● Problem requirements
Could you pick up the excerpt below about effectuating Medicare's negotiated drug prices and continue it from its last sentence?

● Excerpt to read
'''
Effectuation and the Part B Frontier
The session’s final segment addressed effectuation—the operational process of making negotiated Maximum Fair Prices (MFPs) available in the market. With the class of 2026 having navigated effectuation for the first time and the class of 2027 now in deep operational planning, the industry has moved from theoretical concern to real-world execution. Valenta framed effectuation as a people-process-technology challenge requiring the same structural discipline as the preparation phase, with the added complication that pharmacy and claims systems may require parallel builds to accommodate the new pricing architecture without disrupting existing workflows.
The more significant inflection point, however, is IPAY 2028—the first round to include Medicare Part B products, which are physician-administered and reimbursed on an average sales price (ASP) basis. This distinction, Parekh argued, introduces a fundamentally different set of stakeholder dynamics and patient access risks. Unlike Part D, which is highly concentrated at the dispensing level, Part B effectuation touches every provider office and infusion center that administers the affected products.
“There are nuances in Part B that are different in Part D,” explained Parekh. “D is very concentrated in terms of where the dispenses happens, [in] at least the top 50% or so. You have the provider office economics and buy-and-bill, and you don't just think about it from a Medicare standpoint, but also with ASP, how that's going to impact commercial patients as well. You’ve got a little bit more of a burden on the on the duplication of discounts side, when we think about 340B as well.”
Additionally, Part B effectuation introduces risk of nonmedical switching, where a patient currently stable on a therapy may face formulary or site-of-care changes driven not by clinical factors but by the MFP mechanics. Parekh was careful to note that every stakeholder in the ecosystem shares an interest in avoiding this outcome, but that good intent does not substitute for operational specificity.
'''
● Dataset entries
'''
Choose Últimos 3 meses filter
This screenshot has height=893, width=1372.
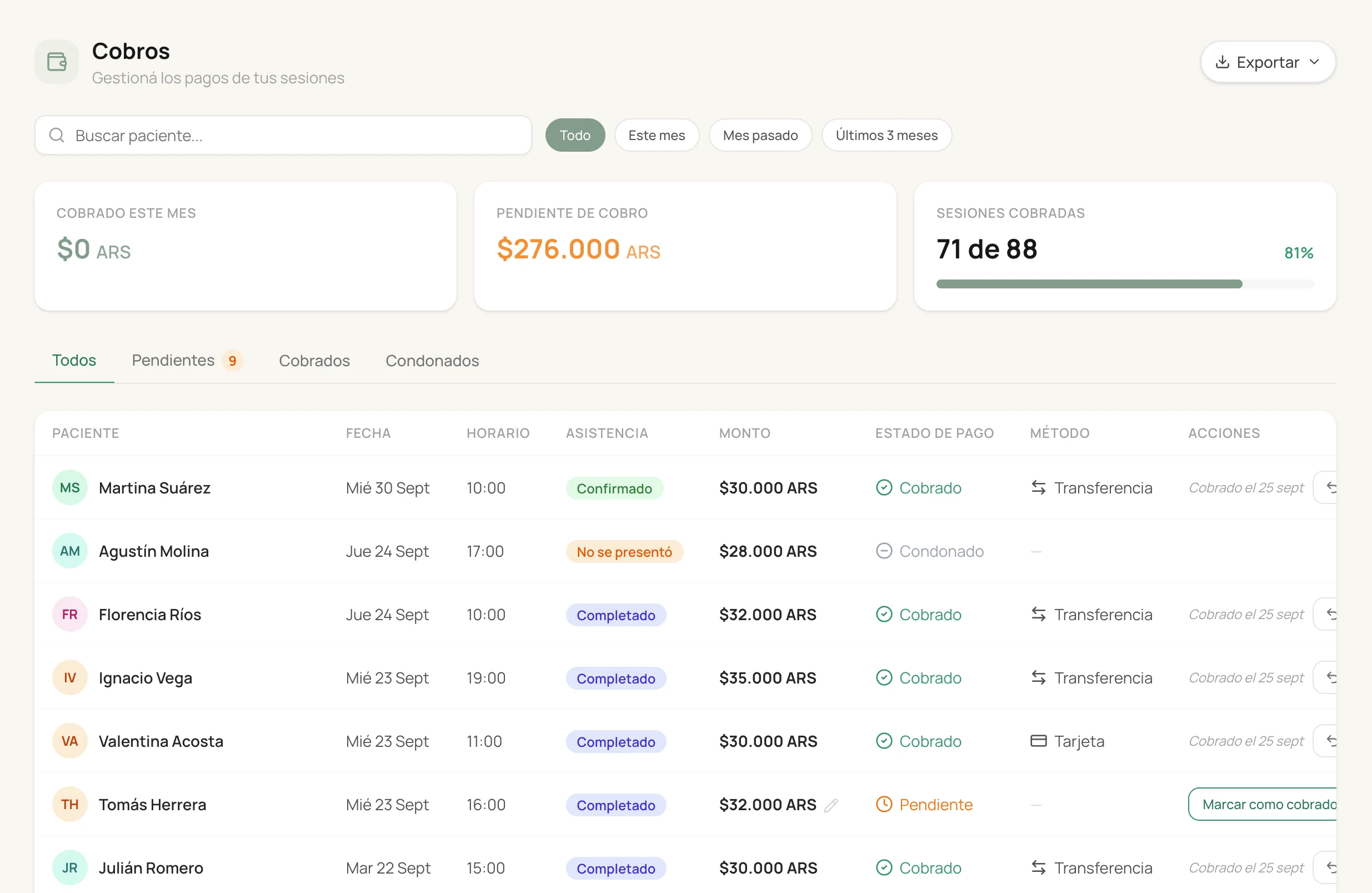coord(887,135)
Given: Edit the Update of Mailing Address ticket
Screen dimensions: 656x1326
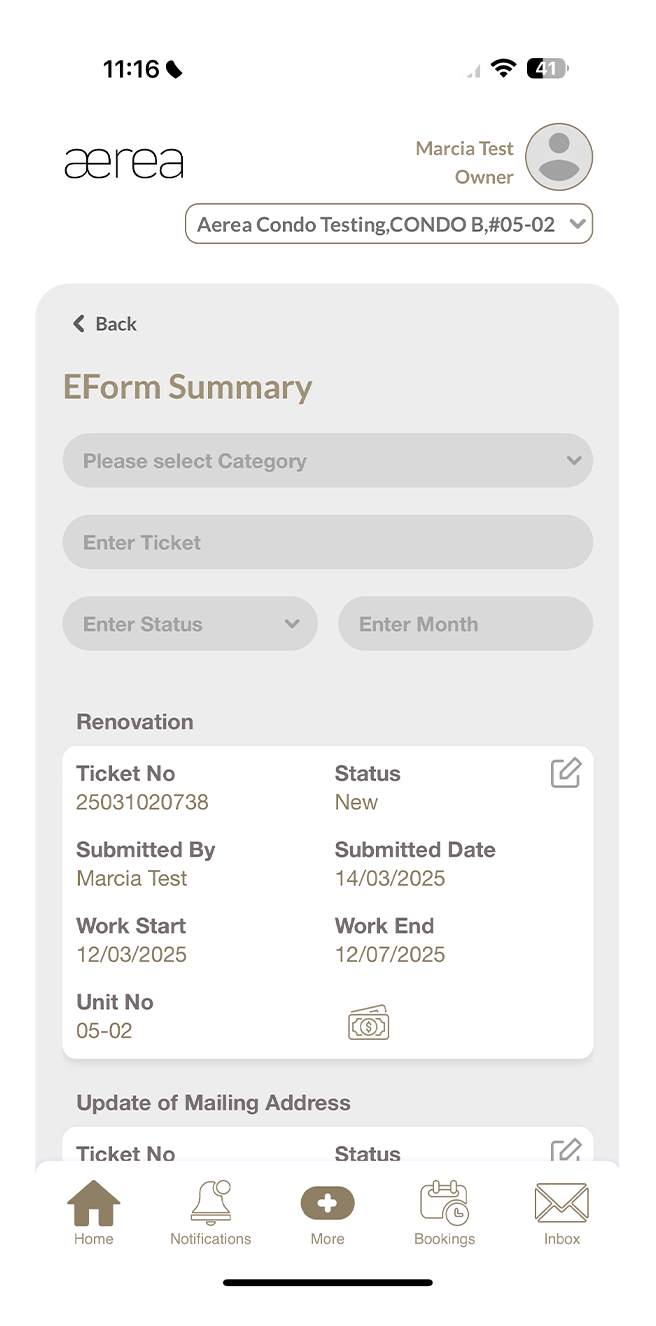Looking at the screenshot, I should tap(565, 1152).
'''
'''
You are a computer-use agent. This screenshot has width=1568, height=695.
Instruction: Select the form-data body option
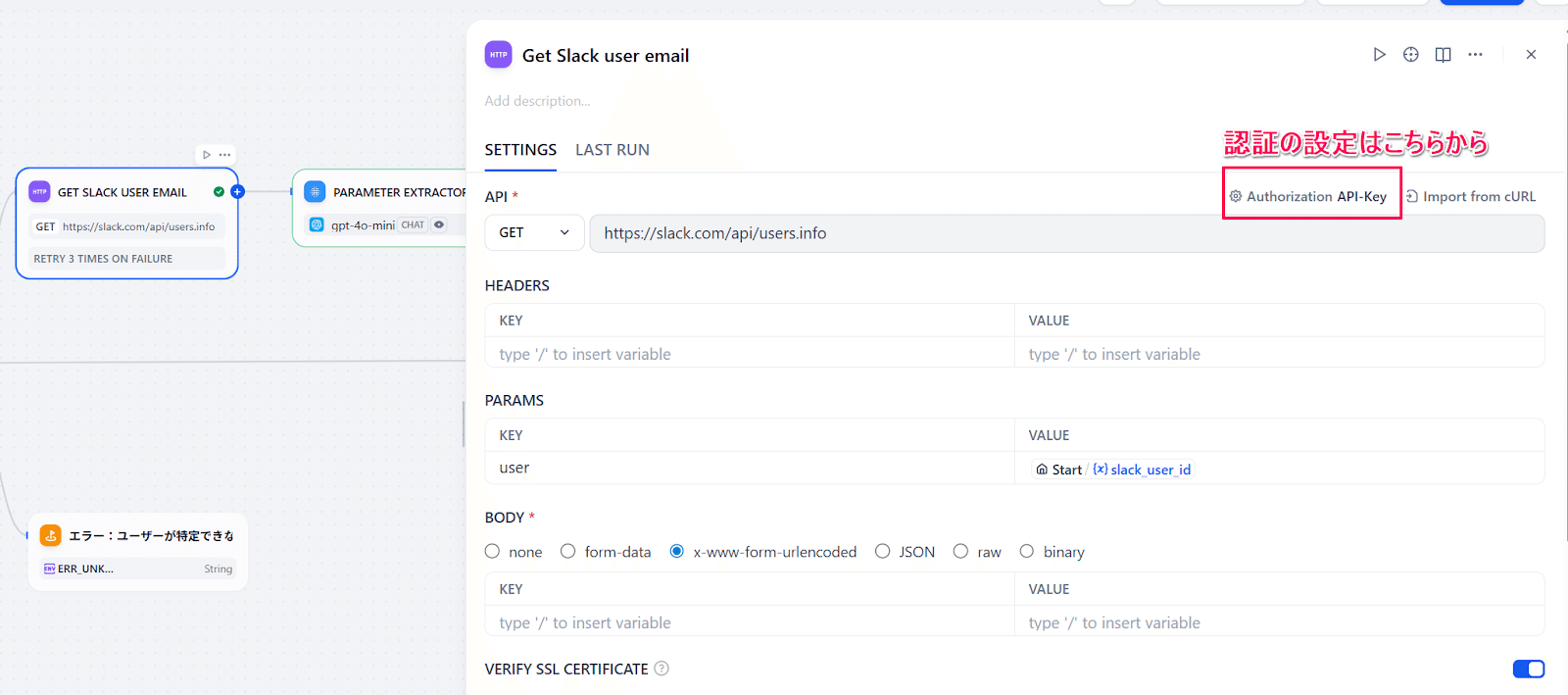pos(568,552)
'''
'''
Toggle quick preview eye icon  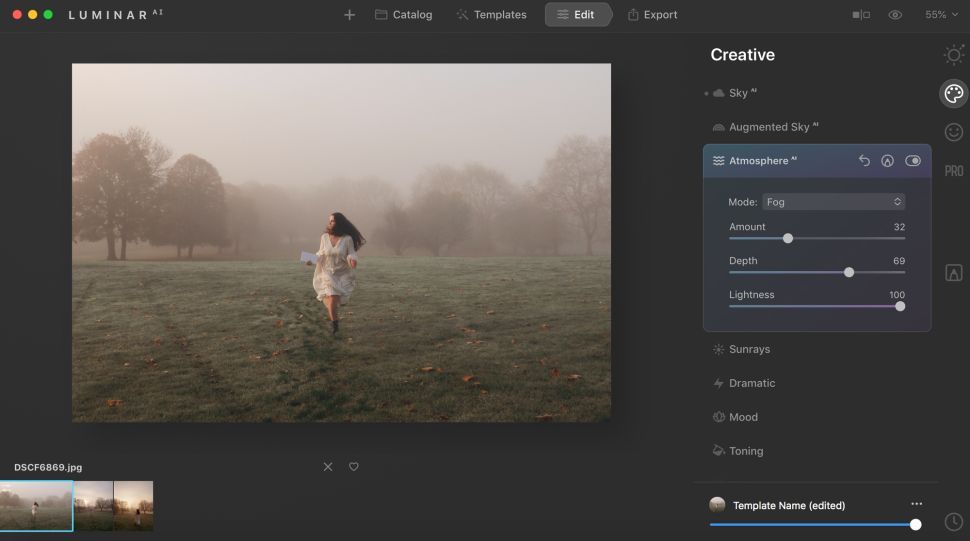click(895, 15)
'''
● Answer box
That operational specificity is now taking shape. In Milliman’s analysis of the IPAY 2028 selection list published in February 2026, 5 of the 15 selected products are covered under Medicare Part B, and eight of the 14 manufacturers involved in IPAY 2028 negotiations have prior experience from earlier rounds—experience the panelists argued will meaningfully advantage those organizations in building effectuation plans that protect both access and patient continuity.2
The Playbook That Must Be Written Before It Is Needed
Corvino closed the session with a frame that tied together everything the panelists had shared: the muscle required for IRA readiness does not naturally exist in most pharmaceutical organizations, and the window to build it before being called upon to use it is finite and shrinking.1 Three rounds in, the organizations that have been through this process have a structural advantage—but only if they have done the after-action work to memorialize what they learned.
“You're never guaranteed to be selected for IRA, which is a good thing, but you can be selected in year 1 and then not be selected for until year 3,” said Valenta. “Because of that, what's important is to make sure that you're memorializing or building a playbook for how does it actually work.”
For manufacturers not yet selected, the panelists’ message was equally direct: use the time that others did not have. Build the real-world evidence plan now. Establish the cost allocation methodology now. Identify the pilot-in-command now. The IRA negotiation process is not one that rewards reactive preparation—and with 20 additional products set for selection annually beginning in 2029, the organizations that have not yet been through the process are not waiting for an unlikely event. They are counting down to an inevitable one.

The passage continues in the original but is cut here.